= Task item =
Among the records that follow, find the line with "You are a GUI" and the line with "[button] (56, 1732)". Set down those lines and all lines between them exactly, without adding anything.

━━━ Extracted information ━━━

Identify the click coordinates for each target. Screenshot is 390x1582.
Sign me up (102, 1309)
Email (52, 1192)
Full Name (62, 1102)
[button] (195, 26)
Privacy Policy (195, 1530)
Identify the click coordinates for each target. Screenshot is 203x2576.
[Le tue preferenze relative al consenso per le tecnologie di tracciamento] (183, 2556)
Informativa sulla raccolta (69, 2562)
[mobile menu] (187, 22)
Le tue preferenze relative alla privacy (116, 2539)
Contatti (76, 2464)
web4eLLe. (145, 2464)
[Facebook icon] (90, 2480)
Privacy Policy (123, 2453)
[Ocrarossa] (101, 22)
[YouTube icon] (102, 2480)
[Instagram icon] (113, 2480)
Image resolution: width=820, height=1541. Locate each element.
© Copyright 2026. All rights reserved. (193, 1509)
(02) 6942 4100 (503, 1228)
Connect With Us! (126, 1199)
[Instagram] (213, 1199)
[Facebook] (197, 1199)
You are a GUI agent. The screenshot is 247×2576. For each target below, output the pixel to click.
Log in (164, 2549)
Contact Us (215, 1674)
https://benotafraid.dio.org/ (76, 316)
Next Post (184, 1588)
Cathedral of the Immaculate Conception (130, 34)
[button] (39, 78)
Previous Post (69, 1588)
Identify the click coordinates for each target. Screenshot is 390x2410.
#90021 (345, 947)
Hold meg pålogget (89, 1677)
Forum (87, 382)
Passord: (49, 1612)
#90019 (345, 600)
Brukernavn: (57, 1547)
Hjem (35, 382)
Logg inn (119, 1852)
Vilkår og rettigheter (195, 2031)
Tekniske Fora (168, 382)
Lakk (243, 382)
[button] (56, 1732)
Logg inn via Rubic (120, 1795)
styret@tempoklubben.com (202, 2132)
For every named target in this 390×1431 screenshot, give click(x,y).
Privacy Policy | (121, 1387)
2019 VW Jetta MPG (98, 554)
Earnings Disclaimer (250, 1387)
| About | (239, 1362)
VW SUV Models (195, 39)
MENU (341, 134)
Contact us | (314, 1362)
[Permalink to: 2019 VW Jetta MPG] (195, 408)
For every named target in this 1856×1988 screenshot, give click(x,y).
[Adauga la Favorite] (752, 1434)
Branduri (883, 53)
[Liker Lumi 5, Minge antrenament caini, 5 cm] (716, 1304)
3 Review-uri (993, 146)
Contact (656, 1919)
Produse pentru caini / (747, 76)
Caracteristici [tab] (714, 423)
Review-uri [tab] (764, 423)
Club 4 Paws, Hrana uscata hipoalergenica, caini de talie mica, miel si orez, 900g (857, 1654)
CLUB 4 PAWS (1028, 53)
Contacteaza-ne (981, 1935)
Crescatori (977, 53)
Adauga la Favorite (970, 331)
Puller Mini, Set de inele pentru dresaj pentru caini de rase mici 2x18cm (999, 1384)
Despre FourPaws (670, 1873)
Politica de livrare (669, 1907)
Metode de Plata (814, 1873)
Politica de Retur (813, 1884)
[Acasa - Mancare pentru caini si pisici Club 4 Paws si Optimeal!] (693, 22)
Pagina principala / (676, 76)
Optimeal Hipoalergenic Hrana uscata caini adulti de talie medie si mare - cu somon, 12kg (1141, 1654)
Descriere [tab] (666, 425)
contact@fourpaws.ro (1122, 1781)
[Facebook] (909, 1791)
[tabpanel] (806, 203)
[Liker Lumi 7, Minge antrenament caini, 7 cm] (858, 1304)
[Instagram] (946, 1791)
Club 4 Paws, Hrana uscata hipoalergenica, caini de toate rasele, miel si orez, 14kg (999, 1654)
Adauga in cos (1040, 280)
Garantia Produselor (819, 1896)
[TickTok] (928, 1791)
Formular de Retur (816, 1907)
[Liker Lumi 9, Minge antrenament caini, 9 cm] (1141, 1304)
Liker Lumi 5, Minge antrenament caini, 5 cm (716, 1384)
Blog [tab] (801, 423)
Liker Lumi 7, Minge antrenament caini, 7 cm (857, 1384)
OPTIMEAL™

━━━

= Answer =
You are a GUI agent. The screenshot is 247×2576. For each target below, output the pixel to click.
Log in (164, 2549)
Contact Us (215, 1674)
https://benotafraid.dio.org/ (76, 316)
Next Post (184, 1588)
Cathedral of the Immaculate Conception (130, 34)
[button] (39, 78)
Previous Post (69, 1588)
Identify the click coordinates for each target. Screenshot is 390x2410.
#90021 (345, 947)
Hold meg pålogget (89, 1677)
Forum (87, 382)
Passord: (49, 1612)
#90019 (345, 600)
Brukernavn: (57, 1547)
Hjem (35, 382)
Logg inn (119, 1852)
Vilkår og rettigheter (195, 2031)
Tekniske Fora (168, 382)
Lakk (243, 382)
[button] (56, 1732)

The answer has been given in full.